After a bench trial, the court found a joint venture existed between the construction manager and the restaurant owner based on their oral agreement to share restaurant profits among other reasons.

The court entered judgment for the plaintiff for nearly $300k and awarded defendant about $150K (one-half of the judgment) in its third-party claim  against the restaurant operator.  The court later reduced the judgment to about $140k after excising over $150k in extras and prejudgment interest from the judgment amount.  Each side appealed.

Result: Reduced judgment (minus extras and interest) affirmed.

Reasons:

The appeals court agreed with the trial court that there was a joint venture between the construction manager and restaurant owner.

A joint venture is an association of two or more persons or entities to carry out a single, specific enterprise;

-Whether a joint venture exists is a factual inquiry and no formulaic rules ultimately determine whether a joint venture exists;

– Where the parties’ conduct evinces an intent to share profits from a common enterprise, the court will find a joint venture exists;

– The key joint venture elements are: (1) an express or implied agreement to carry on an enterprise; (2) a manifestation of intent by the parties to be associated as joint venturers; (3) joint interest as shown by the contribution of property, money or knowledge by each joint venturer; (4) joint control or ownership over the enterprise; and (5) the joint sharing of profits and losses;

– Like a partnership, each joint venture participant is an agent of the other one and is liable to third parties for another participant’s acts taken in the regular course of the venture’s business;

– Unlike an LLC or corporation, a joint venture is not a separate legal entity (i.e. like a corporation, LLC or limited partnership is): instead, a joint venture is a contractual relationship formed between the constituent venturers;

– Joint ventures can be made up of individuals, corporations, or a combination of the two.

(¶ 56-58).

The court rejected the defendant construction manager’s claim that it was only a lender (and not a partner or joint venturer) to the restaurant business.  The construction manager relied on section 202 of the Illinois Partnership Act (805 ILCS 206/202(a), (c)), which provides that receiving debt repayments from a business venture signals a lender-borrower relationship instead of a profit sharing/partnership one. (¶ 59-60)

Here, the court credited trial testimony that the parties planned to split profits well after the restaurant owner repaid the defendant’s loan.  In addition, the construction manager’s principal’s self-serving written statement that “I am not a partner” wasn’t sufficient to cast doubt on the trial testimony that defendants and the restaurant owner agreed to share profits indefinitely. (¶ 62)

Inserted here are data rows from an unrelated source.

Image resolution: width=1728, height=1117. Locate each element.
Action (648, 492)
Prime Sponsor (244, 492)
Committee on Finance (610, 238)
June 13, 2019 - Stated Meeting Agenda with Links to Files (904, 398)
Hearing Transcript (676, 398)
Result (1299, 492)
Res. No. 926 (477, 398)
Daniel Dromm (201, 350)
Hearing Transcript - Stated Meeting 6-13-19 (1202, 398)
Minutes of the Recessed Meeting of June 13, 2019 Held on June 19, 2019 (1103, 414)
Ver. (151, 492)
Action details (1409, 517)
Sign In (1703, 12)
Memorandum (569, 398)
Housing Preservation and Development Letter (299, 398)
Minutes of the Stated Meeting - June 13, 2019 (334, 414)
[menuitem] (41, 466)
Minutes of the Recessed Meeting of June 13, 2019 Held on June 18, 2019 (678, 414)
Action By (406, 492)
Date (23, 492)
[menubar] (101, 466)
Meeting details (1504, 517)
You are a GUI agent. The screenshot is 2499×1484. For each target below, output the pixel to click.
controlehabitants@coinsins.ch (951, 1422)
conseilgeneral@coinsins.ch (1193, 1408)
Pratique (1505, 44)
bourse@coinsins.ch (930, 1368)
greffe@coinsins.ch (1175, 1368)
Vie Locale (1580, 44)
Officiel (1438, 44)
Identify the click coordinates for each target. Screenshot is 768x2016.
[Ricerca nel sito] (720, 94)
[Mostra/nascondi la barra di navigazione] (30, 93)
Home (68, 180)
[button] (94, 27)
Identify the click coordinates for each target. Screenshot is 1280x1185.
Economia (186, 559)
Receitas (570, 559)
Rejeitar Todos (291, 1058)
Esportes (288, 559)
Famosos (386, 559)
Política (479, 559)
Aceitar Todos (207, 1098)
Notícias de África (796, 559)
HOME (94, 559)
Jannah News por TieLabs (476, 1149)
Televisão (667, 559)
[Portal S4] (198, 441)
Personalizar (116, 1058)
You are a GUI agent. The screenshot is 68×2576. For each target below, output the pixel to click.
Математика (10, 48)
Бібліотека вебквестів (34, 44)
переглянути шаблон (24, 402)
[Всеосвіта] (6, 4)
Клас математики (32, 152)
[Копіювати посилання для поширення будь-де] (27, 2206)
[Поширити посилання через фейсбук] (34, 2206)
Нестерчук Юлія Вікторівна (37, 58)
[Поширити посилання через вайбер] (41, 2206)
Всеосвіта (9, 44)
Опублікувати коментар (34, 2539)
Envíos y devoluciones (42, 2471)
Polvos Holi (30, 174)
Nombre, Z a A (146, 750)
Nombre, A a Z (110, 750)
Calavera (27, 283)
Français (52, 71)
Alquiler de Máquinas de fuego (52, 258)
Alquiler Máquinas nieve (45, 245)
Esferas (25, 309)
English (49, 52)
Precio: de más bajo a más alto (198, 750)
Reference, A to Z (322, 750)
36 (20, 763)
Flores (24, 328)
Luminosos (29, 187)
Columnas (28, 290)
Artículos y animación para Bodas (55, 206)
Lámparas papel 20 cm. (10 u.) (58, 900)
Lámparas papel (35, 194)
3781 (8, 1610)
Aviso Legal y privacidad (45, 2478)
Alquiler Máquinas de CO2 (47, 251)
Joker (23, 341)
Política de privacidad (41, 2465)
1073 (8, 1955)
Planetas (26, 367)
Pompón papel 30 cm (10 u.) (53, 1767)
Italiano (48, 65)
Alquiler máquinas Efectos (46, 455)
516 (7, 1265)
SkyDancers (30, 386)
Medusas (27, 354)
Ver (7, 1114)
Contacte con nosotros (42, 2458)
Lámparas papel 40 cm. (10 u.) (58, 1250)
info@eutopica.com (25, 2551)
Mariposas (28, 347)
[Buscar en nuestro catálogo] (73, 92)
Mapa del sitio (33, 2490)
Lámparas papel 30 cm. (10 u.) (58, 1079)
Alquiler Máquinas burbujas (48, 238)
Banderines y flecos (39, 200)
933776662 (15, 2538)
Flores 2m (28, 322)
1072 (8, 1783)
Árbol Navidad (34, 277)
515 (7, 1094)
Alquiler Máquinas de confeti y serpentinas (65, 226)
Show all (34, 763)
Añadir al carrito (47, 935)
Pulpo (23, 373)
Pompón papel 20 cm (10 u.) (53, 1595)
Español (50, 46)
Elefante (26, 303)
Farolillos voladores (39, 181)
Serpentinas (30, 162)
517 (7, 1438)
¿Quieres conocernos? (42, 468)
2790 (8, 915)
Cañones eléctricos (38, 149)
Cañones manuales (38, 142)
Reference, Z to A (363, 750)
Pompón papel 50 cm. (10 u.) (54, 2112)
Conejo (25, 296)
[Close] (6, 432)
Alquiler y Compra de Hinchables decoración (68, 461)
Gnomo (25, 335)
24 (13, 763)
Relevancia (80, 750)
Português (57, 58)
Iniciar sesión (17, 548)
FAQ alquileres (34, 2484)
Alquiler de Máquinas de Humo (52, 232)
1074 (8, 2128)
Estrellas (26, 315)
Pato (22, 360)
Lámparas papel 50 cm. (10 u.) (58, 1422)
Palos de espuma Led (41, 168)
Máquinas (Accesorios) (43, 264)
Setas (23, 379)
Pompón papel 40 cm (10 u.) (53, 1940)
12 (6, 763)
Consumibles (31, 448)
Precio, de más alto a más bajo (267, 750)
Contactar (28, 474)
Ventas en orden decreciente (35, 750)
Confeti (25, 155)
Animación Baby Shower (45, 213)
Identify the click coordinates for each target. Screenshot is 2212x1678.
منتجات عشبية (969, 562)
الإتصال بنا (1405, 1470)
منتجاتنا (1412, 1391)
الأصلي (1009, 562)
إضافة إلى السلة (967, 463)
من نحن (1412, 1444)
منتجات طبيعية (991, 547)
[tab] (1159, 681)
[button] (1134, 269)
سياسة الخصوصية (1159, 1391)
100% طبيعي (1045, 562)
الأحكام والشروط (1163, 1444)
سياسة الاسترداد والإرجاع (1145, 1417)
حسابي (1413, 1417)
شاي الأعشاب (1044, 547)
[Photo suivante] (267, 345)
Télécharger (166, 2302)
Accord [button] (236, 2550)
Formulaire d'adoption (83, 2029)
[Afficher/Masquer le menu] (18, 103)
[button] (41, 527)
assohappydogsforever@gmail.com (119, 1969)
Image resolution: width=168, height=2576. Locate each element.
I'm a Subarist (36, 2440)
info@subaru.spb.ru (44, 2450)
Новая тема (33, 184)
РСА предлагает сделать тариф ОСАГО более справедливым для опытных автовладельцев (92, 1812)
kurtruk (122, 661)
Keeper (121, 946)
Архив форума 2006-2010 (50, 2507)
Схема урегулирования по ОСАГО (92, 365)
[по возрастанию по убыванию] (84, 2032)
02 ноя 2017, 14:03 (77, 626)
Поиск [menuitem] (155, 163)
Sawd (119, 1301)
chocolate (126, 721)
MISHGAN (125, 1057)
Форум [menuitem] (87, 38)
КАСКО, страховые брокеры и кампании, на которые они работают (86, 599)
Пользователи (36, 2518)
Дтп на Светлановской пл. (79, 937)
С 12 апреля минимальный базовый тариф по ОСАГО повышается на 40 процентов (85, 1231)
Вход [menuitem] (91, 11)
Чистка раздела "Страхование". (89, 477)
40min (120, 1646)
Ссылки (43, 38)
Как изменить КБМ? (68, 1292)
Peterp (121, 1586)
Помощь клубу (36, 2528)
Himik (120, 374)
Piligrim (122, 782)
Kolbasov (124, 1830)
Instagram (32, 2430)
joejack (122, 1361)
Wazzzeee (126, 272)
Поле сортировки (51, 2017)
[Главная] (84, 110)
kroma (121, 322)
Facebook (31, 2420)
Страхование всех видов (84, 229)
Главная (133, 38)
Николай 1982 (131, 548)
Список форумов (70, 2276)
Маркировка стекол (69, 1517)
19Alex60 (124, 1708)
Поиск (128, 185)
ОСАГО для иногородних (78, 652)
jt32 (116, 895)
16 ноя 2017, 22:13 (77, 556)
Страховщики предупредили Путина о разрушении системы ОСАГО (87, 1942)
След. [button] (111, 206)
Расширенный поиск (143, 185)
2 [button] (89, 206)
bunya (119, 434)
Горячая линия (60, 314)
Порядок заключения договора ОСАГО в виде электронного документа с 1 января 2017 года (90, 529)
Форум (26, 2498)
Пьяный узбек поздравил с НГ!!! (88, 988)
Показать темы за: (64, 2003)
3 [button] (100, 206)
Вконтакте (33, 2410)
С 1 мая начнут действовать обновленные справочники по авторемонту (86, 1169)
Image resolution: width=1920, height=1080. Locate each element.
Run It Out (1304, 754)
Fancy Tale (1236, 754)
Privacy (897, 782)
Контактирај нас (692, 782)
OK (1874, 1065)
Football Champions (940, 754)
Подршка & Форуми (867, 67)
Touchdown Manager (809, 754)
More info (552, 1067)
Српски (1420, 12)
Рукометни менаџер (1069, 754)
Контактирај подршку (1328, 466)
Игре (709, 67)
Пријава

In sum, the defendants’ active and direct involvement in funding the restaurant’s construction coupled with the agreement with the owner/operator to share in the profits manifested the intent to form a joint venture.

Afterwords

– A hallmark of a joint venture is the sharing of profits and losses in a common, one-time enterprise;

– Where one party lends money to another, this generally denotes a lender-borrower arrangement; not a joint venture or partnership one;

– Each enterprise participant’s active involvement in day-to-day functioning of a business, coupled with profit and loss sharing, is strong evidence of joint venture relationship.